Task brief - Pictures must not appear in the copy. Reproduce exactly, and only, the lines from the one with "The width and height of the screenshot is (195, 360)." through the end of the data below.

Records provided -
# # # #
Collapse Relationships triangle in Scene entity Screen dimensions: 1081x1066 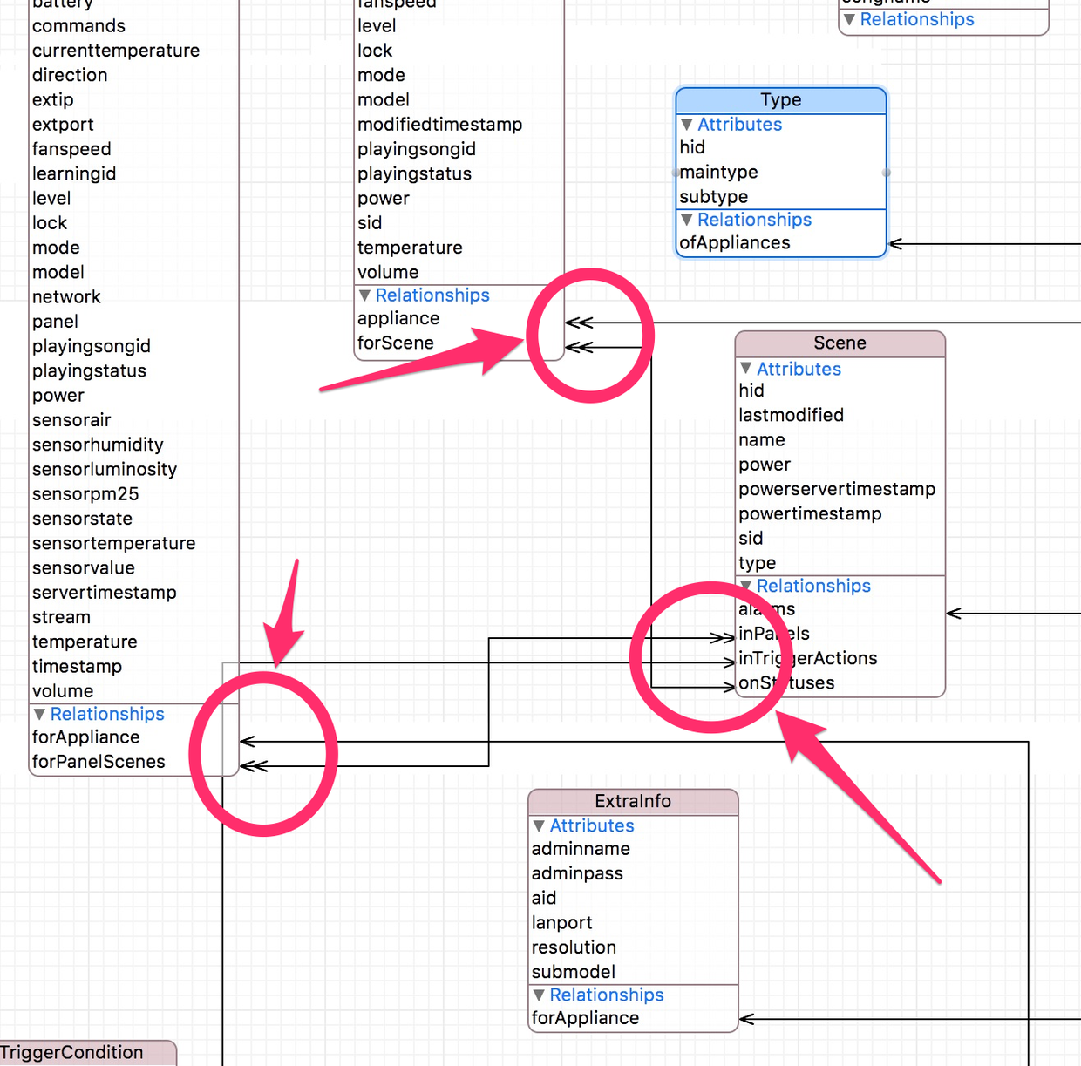click(x=745, y=586)
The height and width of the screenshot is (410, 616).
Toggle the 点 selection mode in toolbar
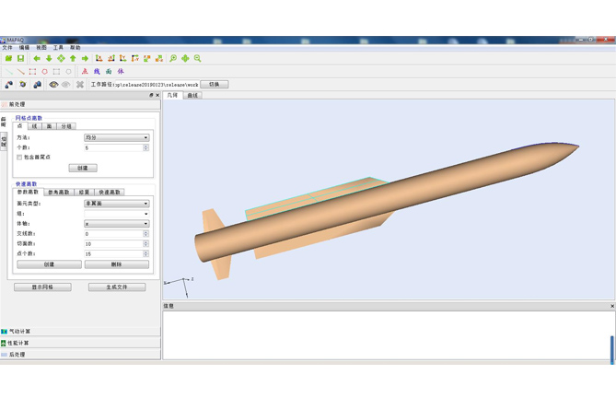tap(85, 71)
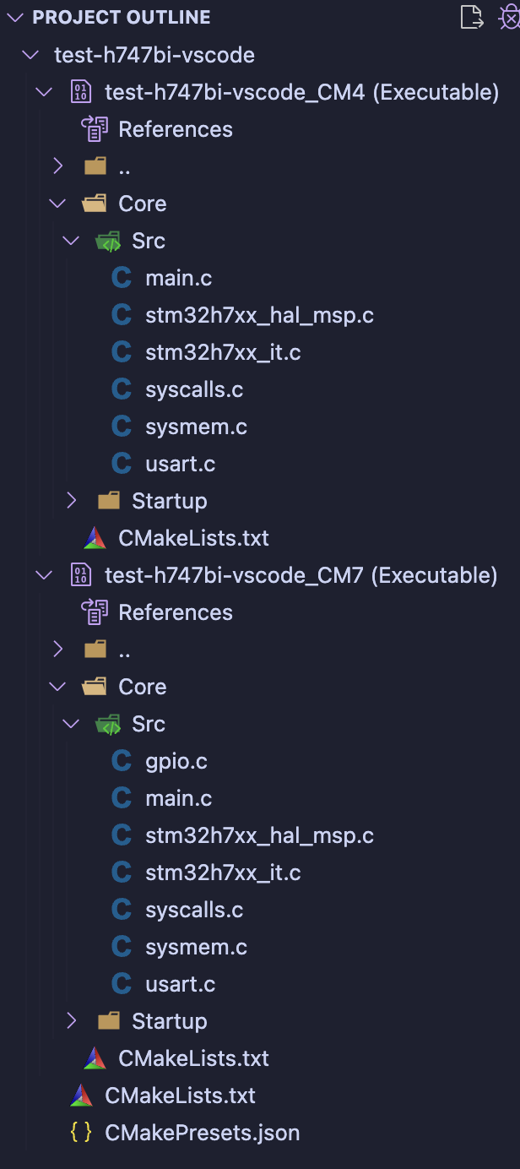
Task: Click the green Src source-group icon under CM4 Core
Action: [108, 240]
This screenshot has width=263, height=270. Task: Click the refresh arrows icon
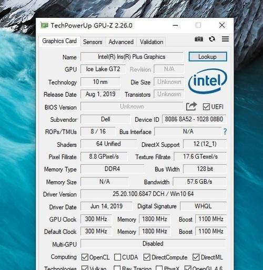coord(212,39)
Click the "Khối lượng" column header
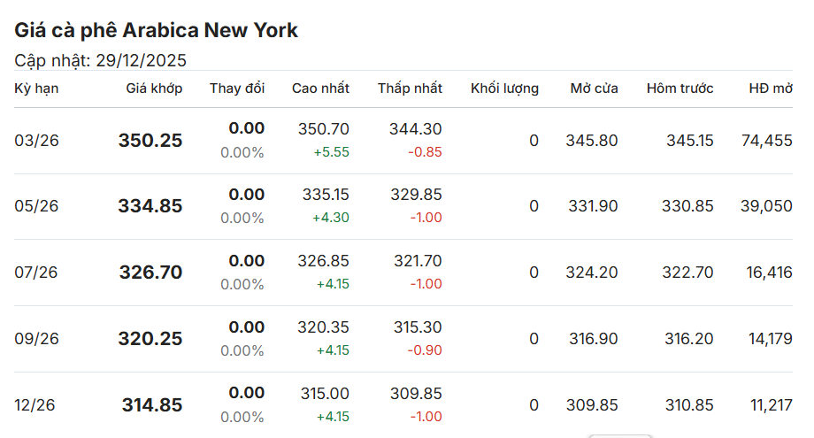The image size is (814, 438). pyautogui.click(x=504, y=88)
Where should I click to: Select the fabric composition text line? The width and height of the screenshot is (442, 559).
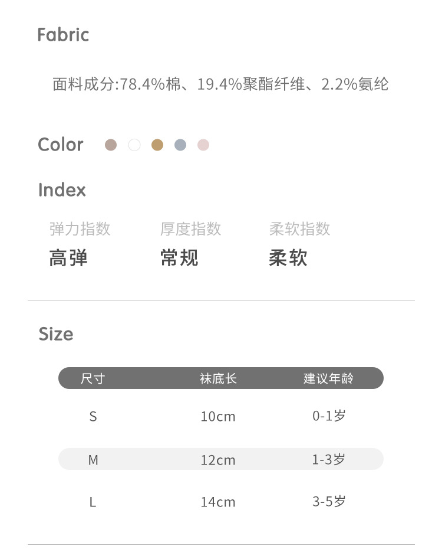pos(220,84)
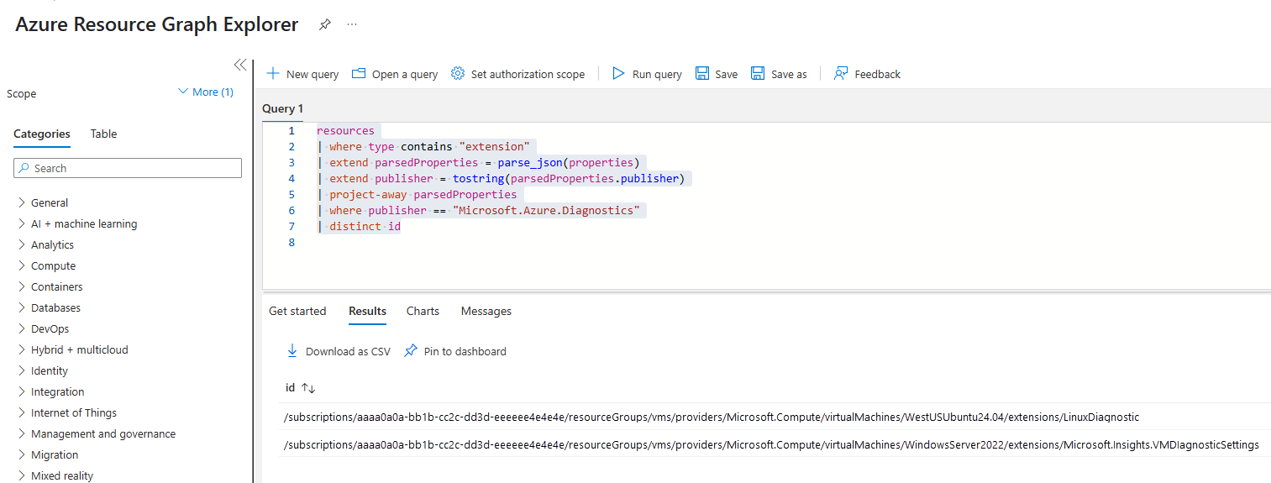The height and width of the screenshot is (483, 1271).
Task: Click the Open a query folder icon
Action: click(x=359, y=74)
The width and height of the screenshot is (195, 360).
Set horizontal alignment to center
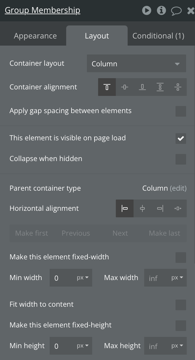point(142,208)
# # # #
Task response -
The width and height of the screenshot is (195, 360).
Set horizontal alignment to center
point(142,208)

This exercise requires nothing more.